Это не значит, что он плохой. Это не значит, что я плохая. Он ко мне, я думаю, точно так же относится, потому что у нас были ровным счетом конфликты, чуть ли не до драки доходящие. Мы буквально орали друг на друга: он – на меня, я – на него.
Мария Кожевникова в программе «Эмпатия Манучи»
Я – человек неконфликтный, хотя иногда доходят слухи и сплетни насчет моего «ужасного характера». Если под «ужасным характером» понимать нежелание молчать и быть всем удобным, то, наверное, да. Тогда я – конфликтный.

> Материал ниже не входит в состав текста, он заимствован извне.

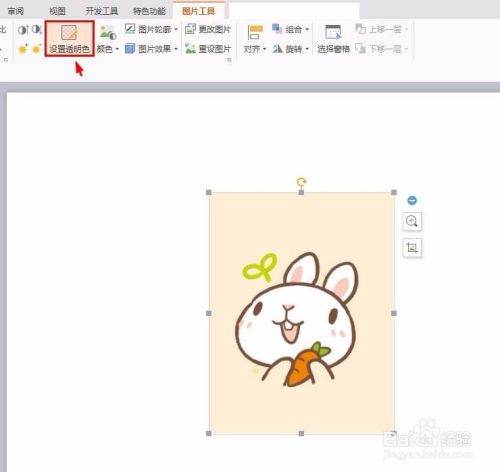The height and width of the screenshot is (472, 500).
Task: Click the Change Picture (更改图片) button
Action: coord(208,29)
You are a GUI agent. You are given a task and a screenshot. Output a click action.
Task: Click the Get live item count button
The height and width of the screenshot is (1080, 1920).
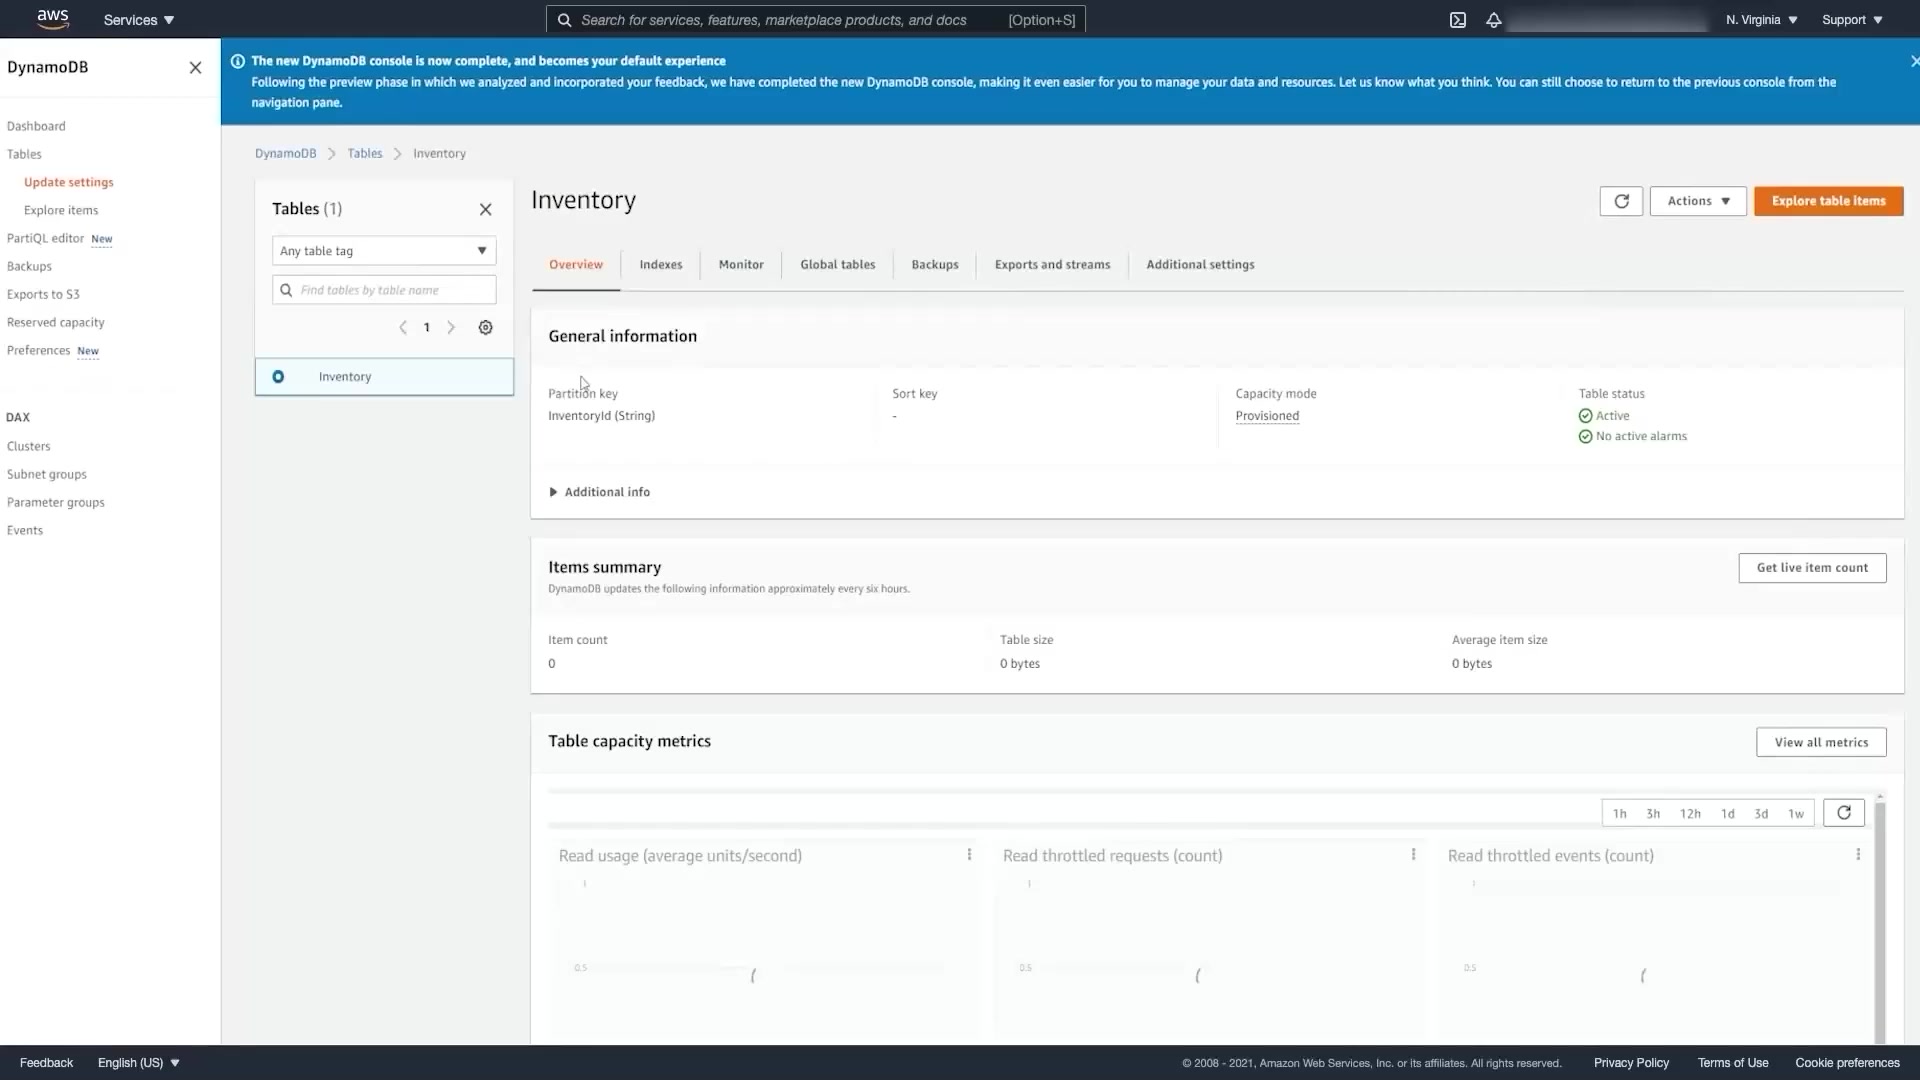[1812, 568]
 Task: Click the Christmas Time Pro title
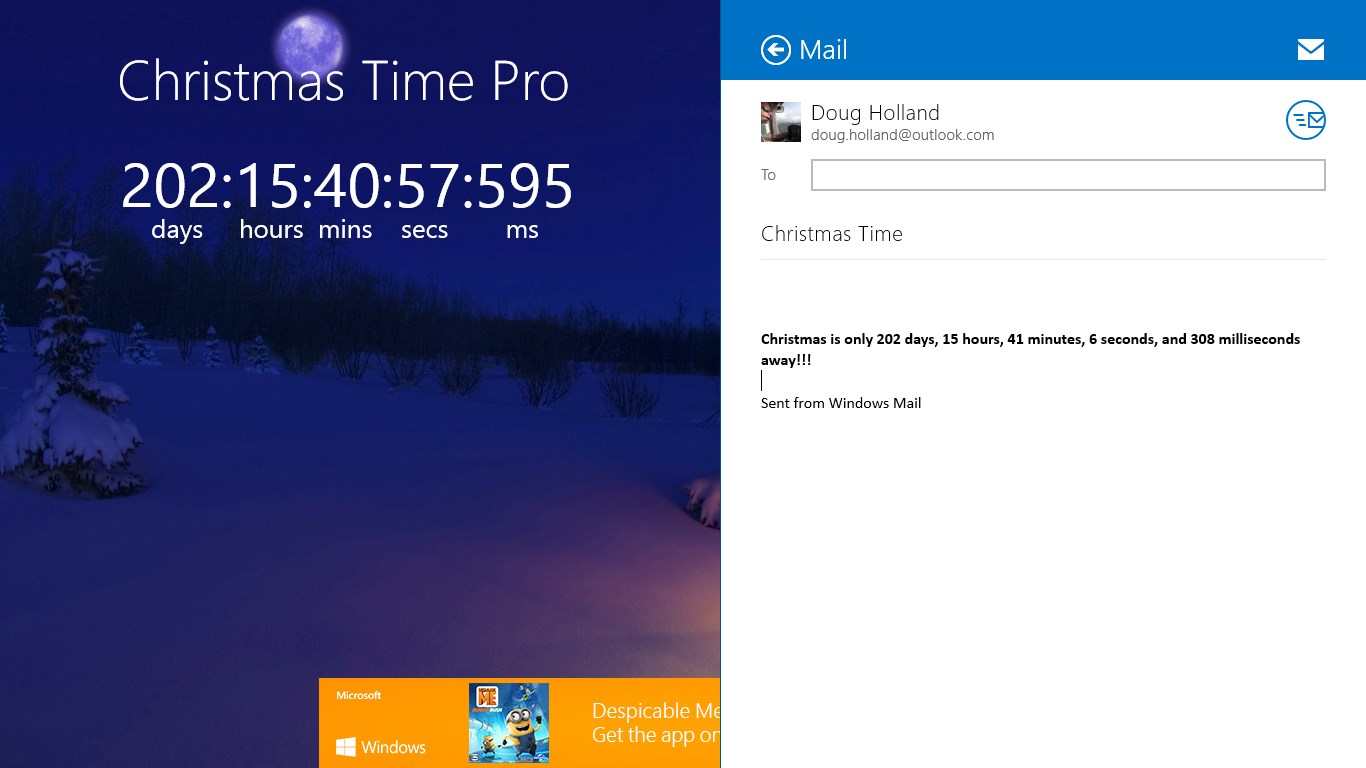coord(343,83)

Я могу быть непримиримым, когда дело касается качества продукта, над которым работаю. Мне важно гордиться результатом, и тут я могу конфликтовать. Но чем старше я становлюсь, тем меньше прибегаю к спорам. Есть множество других способов решить ситуацию в свою пользу. Просто нужно иногда включать мудрость и понимать, что все это – неотъемлемая часть нашего шоу-бизнеса. И так мне нравится общаться с теми, кто так же философски на это смотрит: ну поругались, а дальше что? Цех-то у нас все равно один.
Филипп Киркоров в одном интервью ответил на критику Иосифа после клипа «Ибица». Я знала, что ответ будет из уст Филиппа какой-то немножечко резкий. Йося в очень мягкой форме как-то в одной программе сказал:
– Мне это не близко, не понимаю клип.
Я тоже не понимаю. Я бы себе такой клип не сделала. Все же артисты разные. Кому-то подходит, кому-то нет. И поэтому он как-то немножечко напрягся на Иосифа. А потом был наш ответ. Наш ответ Чемберлену. Я, честно говоря, посмеялась, потому что я понимаю, что как продюсер Иосиф часто предлагает мне какие-то экстремальные, крайние, не соответствующие мне, внутреннему моему состоянию вещи. Но я спокойно говорю «нет».